Your goal
Rewrite the material from the line containing "You are a computer-use agent. Viewport: 1130px" through the end as a numbered list, omitting blank lines.

···

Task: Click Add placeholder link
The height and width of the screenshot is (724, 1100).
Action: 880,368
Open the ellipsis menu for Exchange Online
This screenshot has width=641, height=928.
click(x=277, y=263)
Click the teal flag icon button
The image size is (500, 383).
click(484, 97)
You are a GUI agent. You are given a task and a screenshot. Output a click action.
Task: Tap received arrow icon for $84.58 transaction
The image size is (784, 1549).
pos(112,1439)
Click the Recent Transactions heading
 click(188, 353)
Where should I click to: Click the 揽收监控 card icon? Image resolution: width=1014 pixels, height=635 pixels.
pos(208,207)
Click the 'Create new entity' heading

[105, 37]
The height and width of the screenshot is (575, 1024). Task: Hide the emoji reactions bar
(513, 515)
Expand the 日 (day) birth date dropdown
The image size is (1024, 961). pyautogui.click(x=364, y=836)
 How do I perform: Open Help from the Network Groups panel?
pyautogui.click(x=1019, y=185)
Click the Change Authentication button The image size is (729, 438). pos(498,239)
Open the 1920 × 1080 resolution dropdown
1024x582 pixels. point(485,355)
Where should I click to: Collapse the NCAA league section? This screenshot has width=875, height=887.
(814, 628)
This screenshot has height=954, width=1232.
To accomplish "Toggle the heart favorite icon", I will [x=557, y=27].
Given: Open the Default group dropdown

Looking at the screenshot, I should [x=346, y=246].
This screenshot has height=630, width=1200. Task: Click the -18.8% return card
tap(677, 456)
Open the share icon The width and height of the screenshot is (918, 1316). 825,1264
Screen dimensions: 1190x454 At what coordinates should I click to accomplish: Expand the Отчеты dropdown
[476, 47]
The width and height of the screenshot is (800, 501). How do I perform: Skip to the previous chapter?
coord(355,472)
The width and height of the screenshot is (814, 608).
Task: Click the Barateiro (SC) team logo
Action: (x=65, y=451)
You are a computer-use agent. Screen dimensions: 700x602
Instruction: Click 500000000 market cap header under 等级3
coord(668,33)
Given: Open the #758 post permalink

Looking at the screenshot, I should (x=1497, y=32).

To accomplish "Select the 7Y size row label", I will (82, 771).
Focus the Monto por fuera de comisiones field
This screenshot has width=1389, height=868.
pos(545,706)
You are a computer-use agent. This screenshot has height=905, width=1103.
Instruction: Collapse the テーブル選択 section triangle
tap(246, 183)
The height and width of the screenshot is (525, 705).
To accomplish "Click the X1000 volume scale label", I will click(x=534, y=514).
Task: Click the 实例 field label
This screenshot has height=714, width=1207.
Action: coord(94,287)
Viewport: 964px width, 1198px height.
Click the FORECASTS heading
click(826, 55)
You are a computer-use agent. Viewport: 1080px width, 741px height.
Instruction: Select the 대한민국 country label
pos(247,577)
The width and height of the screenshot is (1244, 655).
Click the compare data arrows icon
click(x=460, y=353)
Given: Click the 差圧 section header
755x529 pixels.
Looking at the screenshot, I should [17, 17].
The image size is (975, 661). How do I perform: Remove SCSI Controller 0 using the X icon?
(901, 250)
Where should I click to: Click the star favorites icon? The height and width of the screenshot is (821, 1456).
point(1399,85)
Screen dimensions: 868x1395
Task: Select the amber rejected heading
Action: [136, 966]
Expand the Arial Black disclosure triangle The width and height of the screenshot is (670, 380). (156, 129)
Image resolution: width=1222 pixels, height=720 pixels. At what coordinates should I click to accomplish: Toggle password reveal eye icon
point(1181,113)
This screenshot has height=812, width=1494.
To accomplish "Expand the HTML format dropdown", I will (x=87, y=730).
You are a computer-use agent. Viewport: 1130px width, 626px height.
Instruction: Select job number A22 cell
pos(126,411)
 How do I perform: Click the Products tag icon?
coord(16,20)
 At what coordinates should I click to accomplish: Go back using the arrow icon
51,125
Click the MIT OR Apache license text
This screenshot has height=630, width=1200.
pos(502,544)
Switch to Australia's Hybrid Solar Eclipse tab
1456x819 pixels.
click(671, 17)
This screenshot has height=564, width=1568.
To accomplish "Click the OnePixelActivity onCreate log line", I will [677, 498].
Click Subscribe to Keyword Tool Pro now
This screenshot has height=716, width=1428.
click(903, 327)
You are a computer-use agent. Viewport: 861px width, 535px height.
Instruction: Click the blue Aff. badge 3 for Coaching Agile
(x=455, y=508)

···

Response to this task
1. You are a computer-use agent. Viewport: 1130px width, 626px height.
2. Instruction: Select job number A22 cell
3. pos(126,411)
4.  How do I perform: Click the Products tag icon?
5. coord(16,20)
6.  At what coordinates should I click to accomplish: Go back using the arrow icon
7. 51,125
8. Click the MIT OR Apache license text
9. This screenshot has height=630, width=1200.
10. pos(502,544)
11. Switch to Australia's Hybrid Solar Eclipse tab
12. 1456x819 pixels.
13. click(671, 17)
14. This screenshot has height=564, width=1568.
15. To accomplish "Click the OnePixelActivity onCreate log line", I will [677, 498].
16. Click Subscribe to Keyword Tool Pro now
17. This screenshot has height=716, width=1428.
18. click(903, 327)
19. You are a computer-use agent. Viewport: 861px width, 535px height.
20. Instruction: Click the blue Aff. badge 3 for Coaching Agile
21. (x=455, y=508)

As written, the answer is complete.